## Extract
++++
Exercise: Amazon Redshift

Natasha Ong
This is some text inside of a div block.
4 min read

Objective

By the end of this hands-on exercise, you should be able to do the following:

  • Launch a Redshift cluster*
  • Connect an SQL client to the Amazon Redshift cluster
  • Load data from an S3 bucket into the Amazon Redshift cluster
  • Run queries against data stored in Amazon Redshift
Amazon Redshift is a fully managed, petabyte-scale data warehouse service in the cloud, provided by AWS. It allows users to run complex queries on large datasets and is optimised for high-performance analysis and reporting of big data.
A Redshift cluster is a collection of computing nodes/resources and storage in Amazon Redshift, used for efficiently storing and analyzing large datasets. It consists of one or more compute nodes managed by Redshift's data warehousing service.

Task 0: Accessing the AWS Management Console

  1. Sign in to your IAM user and access your AWS Management Console.
++++
## Available data
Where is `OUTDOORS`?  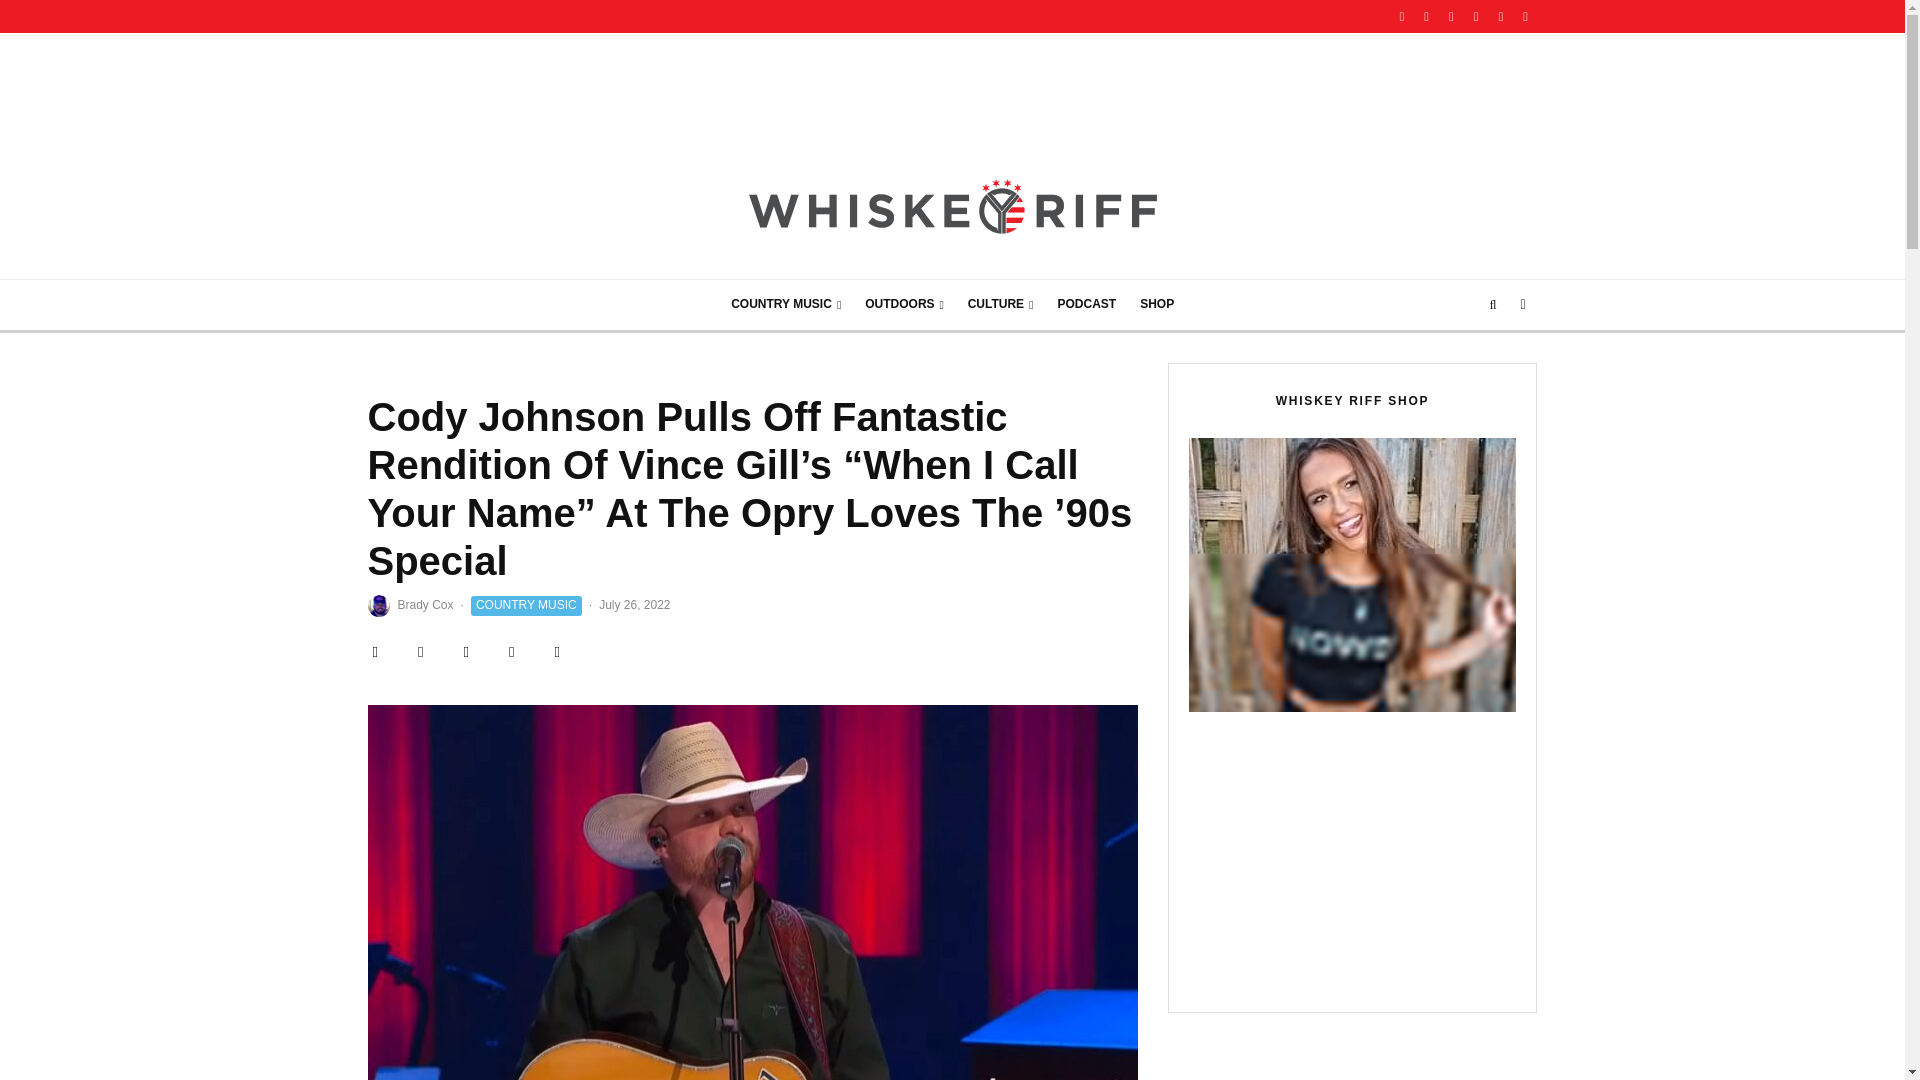
OUTDOORS is located at coordinates (904, 304).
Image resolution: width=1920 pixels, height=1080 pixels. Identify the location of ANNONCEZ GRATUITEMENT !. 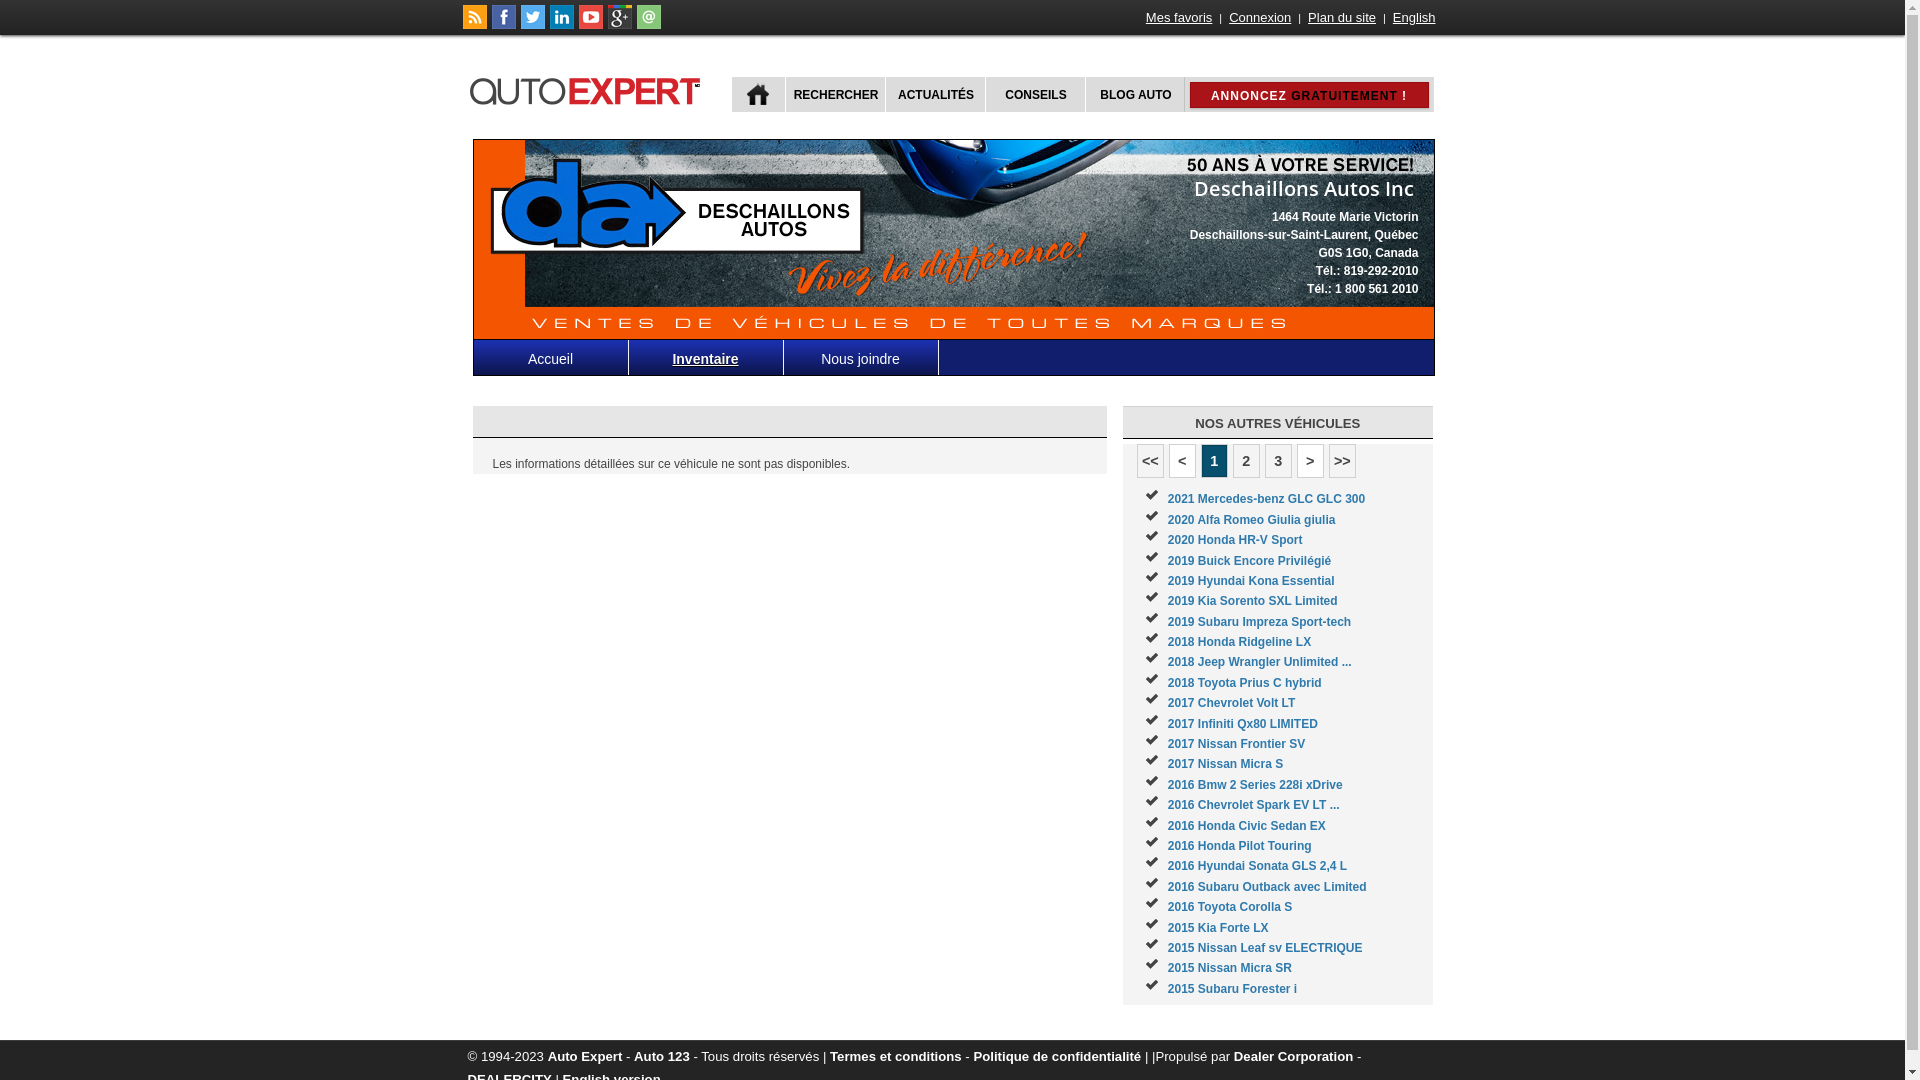
(1309, 95).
++++
## What you will do
[1] Print the Redshift exercise from "Natasha Ong" up to and including "data warehousing service.".
[2] Please list each objective the Redshift exercise says you should be able to do by its end.
Work from the Redshift exercise alone, not the material.

## Exercise results
[1]
Natasha Ong
This is some text inside of a div block.
4 min read

Objective

By the end of this hands-on exercise, you should be able to do the following:

  • Launch a Redshift cluster*
  • Connect an SQL client to the Amazon Redshift cluster
  • Load data from an S3 bucket into the Amazon Redshift cluster
  • Run queries against data stored in Amazon Redshift
Amazon Redshift is a fully managed, petabyte-scale data warehouse service in the cloud, provided by AWS. It allows users to run complex queries on large datasets and is optimised for high-performance analysis and reporting of big data.
A Redshift cluster is a collection of computing nodes/resources and storage in Amazon Redshift, used for efficiently storing and analyzing large datasets. It consists of one or more compute nodes managed by Redshift's data warehousing service.

[2]
- Launch a Redshift cluster
- Connect an SQL client to the Amazon Redshift cluster
- Load data from an S3 bucket into the Amazon Redshift cluster
- Run queries against data stored in Amazon Redshift